REQUIRED TASK: Please give the part of the listing that opens with the line containing "The width and height of the screenshot is (531, 298)." and runs through the end of the listing as a Markdown table, leaving out blank lines. Use two columns: Row, holding a running number, and Line, holding the text of each line.

RAW DATA:

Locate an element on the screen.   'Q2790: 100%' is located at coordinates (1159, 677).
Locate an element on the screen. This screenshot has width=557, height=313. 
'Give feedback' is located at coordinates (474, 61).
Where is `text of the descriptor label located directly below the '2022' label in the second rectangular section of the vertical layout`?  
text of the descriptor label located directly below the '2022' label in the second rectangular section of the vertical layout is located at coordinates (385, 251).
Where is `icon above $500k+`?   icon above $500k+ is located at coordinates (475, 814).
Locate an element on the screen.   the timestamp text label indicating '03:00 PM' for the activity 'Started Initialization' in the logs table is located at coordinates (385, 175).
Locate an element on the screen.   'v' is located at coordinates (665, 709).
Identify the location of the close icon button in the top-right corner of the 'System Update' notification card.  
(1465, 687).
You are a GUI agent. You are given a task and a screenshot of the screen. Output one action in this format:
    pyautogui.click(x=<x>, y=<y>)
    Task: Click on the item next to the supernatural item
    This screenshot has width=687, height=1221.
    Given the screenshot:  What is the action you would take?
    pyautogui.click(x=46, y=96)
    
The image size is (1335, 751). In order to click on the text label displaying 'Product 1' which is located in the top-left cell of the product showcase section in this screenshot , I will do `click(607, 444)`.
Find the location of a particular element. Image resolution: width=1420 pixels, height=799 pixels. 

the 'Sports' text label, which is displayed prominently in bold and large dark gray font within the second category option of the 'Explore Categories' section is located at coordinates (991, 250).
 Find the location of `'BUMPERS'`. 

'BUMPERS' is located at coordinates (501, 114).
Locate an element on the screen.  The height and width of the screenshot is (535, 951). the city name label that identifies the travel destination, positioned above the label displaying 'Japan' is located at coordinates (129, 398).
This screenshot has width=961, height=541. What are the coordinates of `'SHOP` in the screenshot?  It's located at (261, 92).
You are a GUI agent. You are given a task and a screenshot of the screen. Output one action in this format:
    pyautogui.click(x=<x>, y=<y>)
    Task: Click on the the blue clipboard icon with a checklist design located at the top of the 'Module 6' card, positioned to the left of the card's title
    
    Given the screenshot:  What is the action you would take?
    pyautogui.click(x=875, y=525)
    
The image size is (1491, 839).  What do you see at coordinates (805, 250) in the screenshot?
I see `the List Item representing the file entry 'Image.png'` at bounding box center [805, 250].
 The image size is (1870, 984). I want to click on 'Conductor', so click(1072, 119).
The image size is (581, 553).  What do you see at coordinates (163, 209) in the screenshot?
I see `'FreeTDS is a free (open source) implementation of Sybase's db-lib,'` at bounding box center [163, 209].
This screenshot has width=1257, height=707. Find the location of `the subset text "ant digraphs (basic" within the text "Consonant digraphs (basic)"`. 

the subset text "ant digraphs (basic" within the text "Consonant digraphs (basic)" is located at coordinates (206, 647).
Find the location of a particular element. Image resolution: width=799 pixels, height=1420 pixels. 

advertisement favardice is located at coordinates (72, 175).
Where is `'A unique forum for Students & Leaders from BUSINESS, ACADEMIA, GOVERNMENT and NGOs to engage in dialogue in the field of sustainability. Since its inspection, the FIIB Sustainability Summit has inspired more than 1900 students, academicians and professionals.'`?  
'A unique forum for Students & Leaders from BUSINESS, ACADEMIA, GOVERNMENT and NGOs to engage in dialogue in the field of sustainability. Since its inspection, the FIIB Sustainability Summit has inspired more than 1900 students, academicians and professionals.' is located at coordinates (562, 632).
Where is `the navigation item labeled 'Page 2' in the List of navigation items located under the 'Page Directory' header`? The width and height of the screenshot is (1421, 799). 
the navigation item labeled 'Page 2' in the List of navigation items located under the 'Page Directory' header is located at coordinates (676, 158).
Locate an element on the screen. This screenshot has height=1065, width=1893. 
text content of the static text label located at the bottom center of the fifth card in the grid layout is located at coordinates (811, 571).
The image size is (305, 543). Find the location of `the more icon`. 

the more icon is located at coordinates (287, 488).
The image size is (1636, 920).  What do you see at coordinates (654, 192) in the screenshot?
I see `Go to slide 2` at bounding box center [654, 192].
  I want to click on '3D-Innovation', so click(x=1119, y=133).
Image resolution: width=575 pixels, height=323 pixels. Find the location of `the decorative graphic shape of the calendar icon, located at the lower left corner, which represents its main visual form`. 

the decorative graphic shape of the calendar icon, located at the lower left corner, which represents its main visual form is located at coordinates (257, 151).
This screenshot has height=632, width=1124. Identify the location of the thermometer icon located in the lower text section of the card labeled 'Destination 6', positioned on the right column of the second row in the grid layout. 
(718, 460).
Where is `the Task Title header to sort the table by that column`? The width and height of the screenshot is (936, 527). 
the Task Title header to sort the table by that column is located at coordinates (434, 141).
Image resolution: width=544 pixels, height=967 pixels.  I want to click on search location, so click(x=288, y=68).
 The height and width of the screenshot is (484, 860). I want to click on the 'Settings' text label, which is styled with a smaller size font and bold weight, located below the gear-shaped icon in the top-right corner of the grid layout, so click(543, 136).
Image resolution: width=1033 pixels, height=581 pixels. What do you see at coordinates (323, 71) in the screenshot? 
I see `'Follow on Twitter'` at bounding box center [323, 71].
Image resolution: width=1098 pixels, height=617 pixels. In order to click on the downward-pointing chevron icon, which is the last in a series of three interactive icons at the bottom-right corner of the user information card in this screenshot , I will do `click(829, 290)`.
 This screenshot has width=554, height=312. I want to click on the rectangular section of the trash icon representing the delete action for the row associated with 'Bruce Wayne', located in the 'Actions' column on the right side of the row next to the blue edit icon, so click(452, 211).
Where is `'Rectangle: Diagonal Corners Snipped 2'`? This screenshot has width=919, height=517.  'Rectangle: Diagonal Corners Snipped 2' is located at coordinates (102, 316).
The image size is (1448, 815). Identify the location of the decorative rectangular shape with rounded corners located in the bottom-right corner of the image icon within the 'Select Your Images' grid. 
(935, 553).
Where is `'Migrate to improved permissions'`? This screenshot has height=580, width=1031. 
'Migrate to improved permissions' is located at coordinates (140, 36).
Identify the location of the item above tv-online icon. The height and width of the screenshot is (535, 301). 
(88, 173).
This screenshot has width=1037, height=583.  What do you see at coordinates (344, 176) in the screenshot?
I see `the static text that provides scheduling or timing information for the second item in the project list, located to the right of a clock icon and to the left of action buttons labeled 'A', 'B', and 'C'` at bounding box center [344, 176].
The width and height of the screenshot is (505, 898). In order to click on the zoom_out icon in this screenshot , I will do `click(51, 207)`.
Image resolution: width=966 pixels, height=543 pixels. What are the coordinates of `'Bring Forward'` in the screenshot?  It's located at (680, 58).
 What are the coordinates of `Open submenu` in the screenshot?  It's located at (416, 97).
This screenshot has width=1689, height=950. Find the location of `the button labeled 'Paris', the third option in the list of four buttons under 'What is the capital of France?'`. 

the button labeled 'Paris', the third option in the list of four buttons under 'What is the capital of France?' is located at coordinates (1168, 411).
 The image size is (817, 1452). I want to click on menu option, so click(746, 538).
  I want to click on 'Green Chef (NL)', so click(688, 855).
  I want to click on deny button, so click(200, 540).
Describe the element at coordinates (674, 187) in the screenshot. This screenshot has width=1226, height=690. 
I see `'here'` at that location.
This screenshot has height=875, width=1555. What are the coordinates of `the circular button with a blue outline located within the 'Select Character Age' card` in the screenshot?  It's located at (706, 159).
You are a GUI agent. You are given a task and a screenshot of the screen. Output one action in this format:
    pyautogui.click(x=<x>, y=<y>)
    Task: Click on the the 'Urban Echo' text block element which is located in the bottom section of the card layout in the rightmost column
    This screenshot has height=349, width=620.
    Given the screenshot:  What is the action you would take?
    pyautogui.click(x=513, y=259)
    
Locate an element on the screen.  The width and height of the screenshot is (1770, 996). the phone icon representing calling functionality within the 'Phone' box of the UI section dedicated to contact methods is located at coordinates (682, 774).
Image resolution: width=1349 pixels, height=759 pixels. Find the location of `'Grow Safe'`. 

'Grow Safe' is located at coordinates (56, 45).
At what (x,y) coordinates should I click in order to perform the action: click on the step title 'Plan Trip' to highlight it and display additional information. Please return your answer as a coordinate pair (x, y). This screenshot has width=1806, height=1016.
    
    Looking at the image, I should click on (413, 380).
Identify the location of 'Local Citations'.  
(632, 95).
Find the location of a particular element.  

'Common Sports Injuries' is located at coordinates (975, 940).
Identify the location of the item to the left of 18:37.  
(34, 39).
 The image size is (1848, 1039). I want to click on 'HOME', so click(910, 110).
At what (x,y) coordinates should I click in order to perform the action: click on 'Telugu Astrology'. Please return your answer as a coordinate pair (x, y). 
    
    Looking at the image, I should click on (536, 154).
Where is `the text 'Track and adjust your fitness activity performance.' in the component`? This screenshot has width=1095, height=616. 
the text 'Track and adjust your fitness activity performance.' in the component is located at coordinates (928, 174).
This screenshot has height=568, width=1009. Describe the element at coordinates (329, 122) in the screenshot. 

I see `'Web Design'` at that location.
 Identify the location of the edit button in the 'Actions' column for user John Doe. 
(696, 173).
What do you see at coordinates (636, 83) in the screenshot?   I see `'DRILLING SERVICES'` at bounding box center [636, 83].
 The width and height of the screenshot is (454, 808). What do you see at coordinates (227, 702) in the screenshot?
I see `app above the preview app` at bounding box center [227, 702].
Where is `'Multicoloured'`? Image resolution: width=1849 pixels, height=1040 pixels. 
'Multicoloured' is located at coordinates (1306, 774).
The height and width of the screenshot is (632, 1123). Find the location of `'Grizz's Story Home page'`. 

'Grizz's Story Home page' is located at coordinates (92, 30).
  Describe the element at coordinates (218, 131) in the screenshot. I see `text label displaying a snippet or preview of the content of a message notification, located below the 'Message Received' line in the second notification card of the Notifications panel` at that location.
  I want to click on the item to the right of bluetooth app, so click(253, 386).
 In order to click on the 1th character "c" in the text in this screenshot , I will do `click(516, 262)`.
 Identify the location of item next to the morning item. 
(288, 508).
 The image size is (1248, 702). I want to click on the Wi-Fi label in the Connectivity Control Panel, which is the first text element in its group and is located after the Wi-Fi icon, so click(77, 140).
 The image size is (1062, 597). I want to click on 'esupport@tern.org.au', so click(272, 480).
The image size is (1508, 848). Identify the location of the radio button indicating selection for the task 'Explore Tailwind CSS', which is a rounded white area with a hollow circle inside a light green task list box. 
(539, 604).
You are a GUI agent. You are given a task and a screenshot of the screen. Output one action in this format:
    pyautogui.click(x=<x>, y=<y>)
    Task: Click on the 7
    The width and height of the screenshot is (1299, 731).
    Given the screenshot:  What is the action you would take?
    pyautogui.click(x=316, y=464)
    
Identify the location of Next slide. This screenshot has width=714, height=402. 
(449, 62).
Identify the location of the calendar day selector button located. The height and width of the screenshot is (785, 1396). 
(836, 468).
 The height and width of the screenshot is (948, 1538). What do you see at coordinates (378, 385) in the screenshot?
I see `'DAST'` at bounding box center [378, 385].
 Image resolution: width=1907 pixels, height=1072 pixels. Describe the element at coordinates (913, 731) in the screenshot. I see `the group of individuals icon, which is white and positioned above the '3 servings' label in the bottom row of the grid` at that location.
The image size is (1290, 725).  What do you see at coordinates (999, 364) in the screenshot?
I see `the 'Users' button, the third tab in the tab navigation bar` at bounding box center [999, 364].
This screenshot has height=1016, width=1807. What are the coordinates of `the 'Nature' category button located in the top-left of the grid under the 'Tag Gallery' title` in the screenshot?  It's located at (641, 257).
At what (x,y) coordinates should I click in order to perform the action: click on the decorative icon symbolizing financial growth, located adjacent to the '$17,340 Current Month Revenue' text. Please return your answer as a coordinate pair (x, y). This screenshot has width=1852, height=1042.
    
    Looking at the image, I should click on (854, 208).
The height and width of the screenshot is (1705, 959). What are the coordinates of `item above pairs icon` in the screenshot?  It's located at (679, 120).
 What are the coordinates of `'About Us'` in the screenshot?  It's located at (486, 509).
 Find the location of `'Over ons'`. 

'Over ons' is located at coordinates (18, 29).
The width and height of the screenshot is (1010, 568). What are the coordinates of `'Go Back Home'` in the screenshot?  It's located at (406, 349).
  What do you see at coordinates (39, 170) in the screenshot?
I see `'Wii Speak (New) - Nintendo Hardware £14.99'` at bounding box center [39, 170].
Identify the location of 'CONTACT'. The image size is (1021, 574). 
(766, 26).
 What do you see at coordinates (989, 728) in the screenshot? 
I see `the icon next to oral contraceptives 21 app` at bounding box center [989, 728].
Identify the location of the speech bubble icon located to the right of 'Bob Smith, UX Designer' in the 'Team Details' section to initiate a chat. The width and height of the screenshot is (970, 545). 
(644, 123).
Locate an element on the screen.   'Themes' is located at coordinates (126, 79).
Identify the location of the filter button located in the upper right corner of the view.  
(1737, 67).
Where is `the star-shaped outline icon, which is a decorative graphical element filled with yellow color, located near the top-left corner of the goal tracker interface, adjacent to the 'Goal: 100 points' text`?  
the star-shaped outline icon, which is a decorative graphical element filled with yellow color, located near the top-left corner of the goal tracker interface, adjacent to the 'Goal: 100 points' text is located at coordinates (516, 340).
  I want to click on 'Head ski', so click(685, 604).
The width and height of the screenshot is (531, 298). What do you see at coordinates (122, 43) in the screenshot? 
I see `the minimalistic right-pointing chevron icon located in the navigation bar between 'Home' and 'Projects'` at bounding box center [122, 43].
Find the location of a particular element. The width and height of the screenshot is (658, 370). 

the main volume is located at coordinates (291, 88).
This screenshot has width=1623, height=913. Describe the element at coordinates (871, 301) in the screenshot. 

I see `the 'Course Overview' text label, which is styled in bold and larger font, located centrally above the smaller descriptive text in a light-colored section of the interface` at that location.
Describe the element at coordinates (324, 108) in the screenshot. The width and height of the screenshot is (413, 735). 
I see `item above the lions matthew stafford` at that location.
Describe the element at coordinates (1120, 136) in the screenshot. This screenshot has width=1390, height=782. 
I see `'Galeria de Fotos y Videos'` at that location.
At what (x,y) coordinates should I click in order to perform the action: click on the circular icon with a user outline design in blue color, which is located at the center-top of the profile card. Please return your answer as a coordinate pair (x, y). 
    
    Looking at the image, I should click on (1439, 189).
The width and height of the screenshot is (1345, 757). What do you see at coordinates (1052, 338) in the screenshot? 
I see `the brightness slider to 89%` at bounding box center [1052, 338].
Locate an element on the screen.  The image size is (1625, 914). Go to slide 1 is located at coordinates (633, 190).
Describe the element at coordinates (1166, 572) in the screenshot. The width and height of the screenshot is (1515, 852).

ANSWER TO THIS PROBLEM:
| Row | Line |
|---|---|
| 1 | The width and height of the screenshot is (531, 298). What do you see at coordinates (122, 43) in the screenshot?  |
| 2 | I see `the minimalistic right-pointing chevron icon located in the navigation bar between 'Home' and 'Projects'` at bounding box center [122, 43]. |
| 3 | Find the location of a particular element. The width and height of the screenshot is (658, 370).  |
| 4 | the main volume is located at coordinates (291, 88). |
| 5 | This screenshot has width=1623, height=913. Describe the element at coordinates (871, 301) in the screenshot.  |
| 6 | I see `the 'Course Overview' text label, which is styled in bold and larger font, located centrally above the smaller descriptive text in a light-colored section of the interface` at that location. |
| 7 | Describe the element at coordinates (324, 108) in the screenshot. The width and height of the screenshot is (413, 735).  |
| 8 | I see `item above the lions matthew stafford` at that location. |
| 9 | Describe the element at coordinates (1120, 136) in the screenshot. This screenshot has width=1390, height=782.  |
| 10 | I see `'Galeria de Fotos y Videos'` at that location. |
| 11 | At what (x,y) coordinates should I click in order to perform the action: click on the circular icon with a user outline design in blue color, which is located at the center-top of the profile card. Please return your answer as a coordinate pair (x, y).  |
| 12 |     Looking at the image, I should click on (1439, 189). |
| 13 | The width and height of the screenshot is (1345, 757). What do you see at coordinates (1052, 338) in the screenshot?  |
| 14 | I see `the brightness slider to 89%` at bounding box center [1052, 338]. |
| 15 | Locate an element on the screen.  The image size is (1625, 914). Go to slide 1 is located at coordinates (633, 190). |
| 16 | Describe the element at coordinates (1166, 572) in the screenshot. The width and height of the screenshot is (1515, 852). |